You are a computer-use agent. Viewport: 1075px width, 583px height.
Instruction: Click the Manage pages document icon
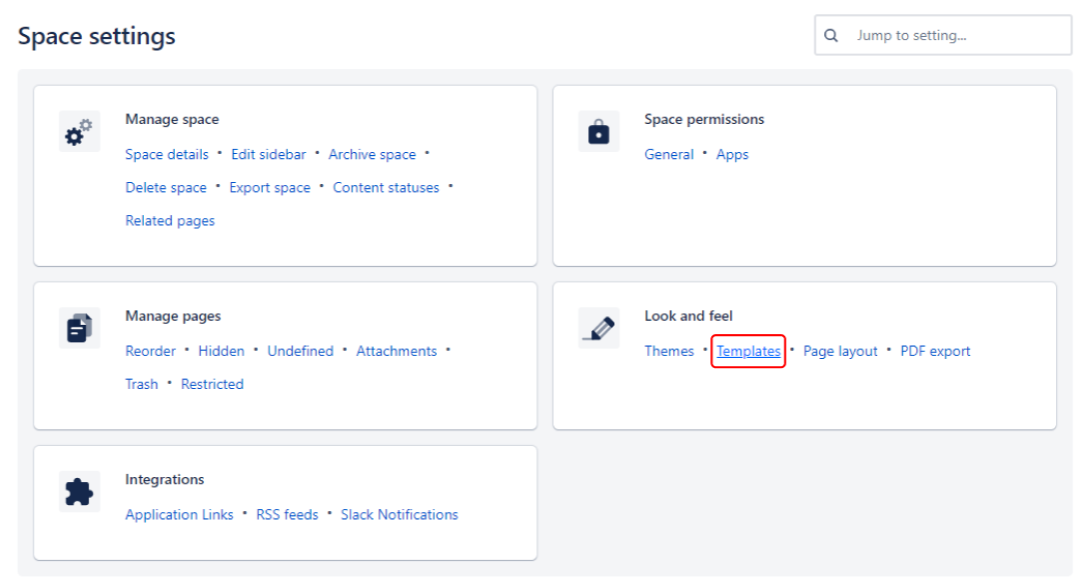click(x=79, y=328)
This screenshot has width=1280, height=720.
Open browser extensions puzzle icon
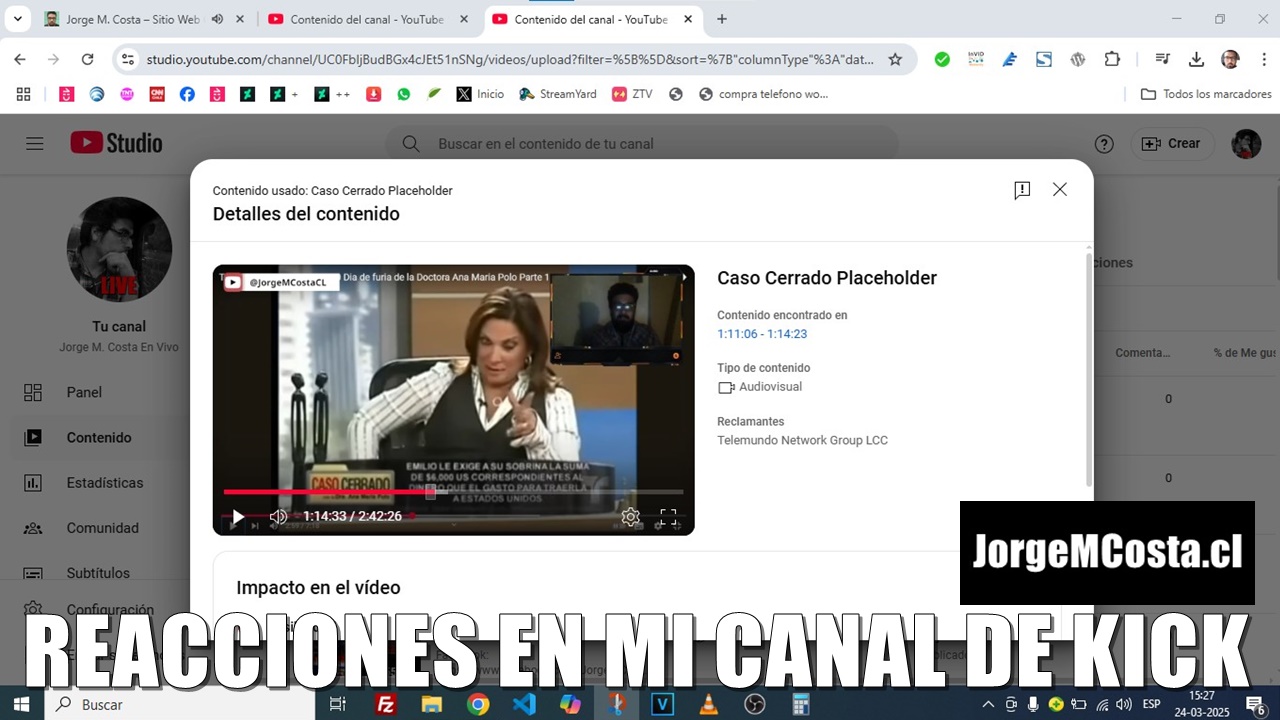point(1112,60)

---

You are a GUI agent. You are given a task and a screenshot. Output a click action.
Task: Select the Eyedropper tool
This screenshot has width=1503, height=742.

* * *

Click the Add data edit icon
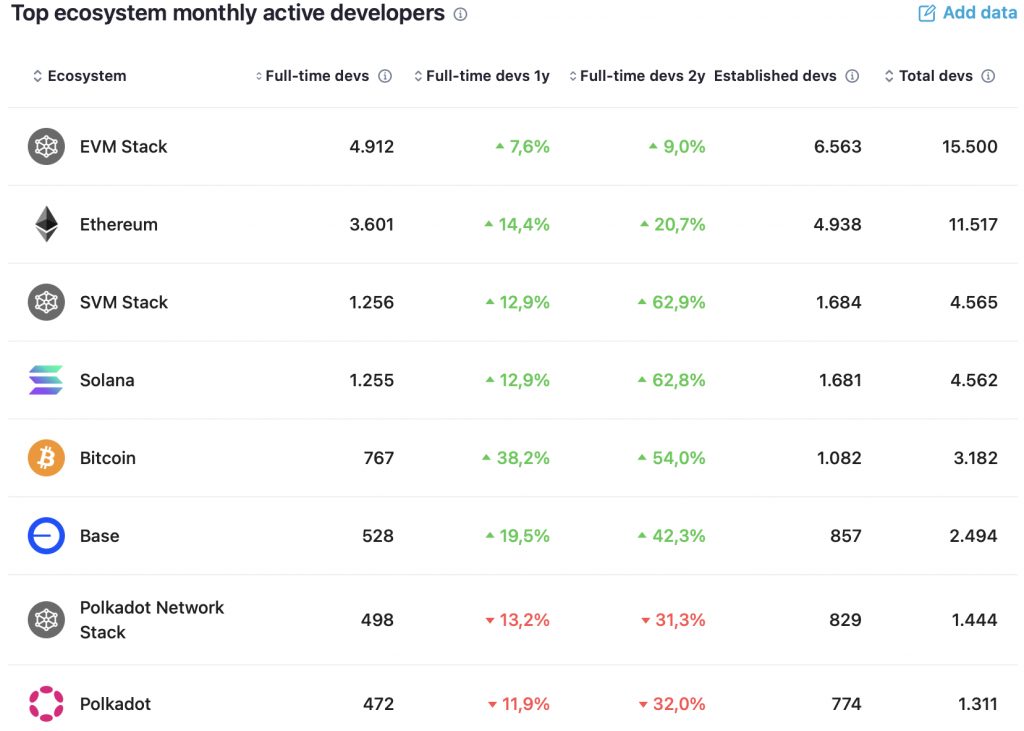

→ **Work order**: Line count for the string "agent": state how many lines in the data contain it, and output nothing else.

→ **Output of the exercise**: 2